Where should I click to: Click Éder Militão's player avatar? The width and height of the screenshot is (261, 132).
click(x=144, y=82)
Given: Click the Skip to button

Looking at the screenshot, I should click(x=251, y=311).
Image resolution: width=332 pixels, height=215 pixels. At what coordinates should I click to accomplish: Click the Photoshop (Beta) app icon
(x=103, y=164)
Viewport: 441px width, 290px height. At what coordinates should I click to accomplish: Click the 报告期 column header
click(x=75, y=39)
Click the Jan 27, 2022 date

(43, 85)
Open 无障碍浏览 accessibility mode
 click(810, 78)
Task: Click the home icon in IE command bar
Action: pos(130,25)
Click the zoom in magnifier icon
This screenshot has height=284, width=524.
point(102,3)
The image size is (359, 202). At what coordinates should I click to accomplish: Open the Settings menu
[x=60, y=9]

- - - - -

Without omitting anything, output the entries exactly.

→ Solution for this task
Where should I click to: Click Éder Militão's player avatar? The width and height of the screenshot is (261, 132).
click(x=144, y=82)
Given: Click the Skip to button

Looking at the screenshot, I should click(x=251, y=311).
Image resolution: width=332 pixels, height=215 pixels. At what coordinates should I click to accomplish: Click the Photoshop (Beta) app icon
(x=103, y=164)
Viewport: 441px width, 290px height. At what coordinates should I click to accomplish: Click the 报告期 column header
click(x=75, y=39)
Click the Jan 27, 2022 date

(43, 85)
Open 无障碍浏览 accessibility mode
 click(810, 78)
Task: Click the home icon in IE command bar
Action: pos(130,25)
Click the zoom in magnifier icon
This screenshot has height=284, width=524.
point(102,3)
The image size is (359, 202). At what coordinates should I click to accomplish: Open the Settings menu
[x=60, y=9]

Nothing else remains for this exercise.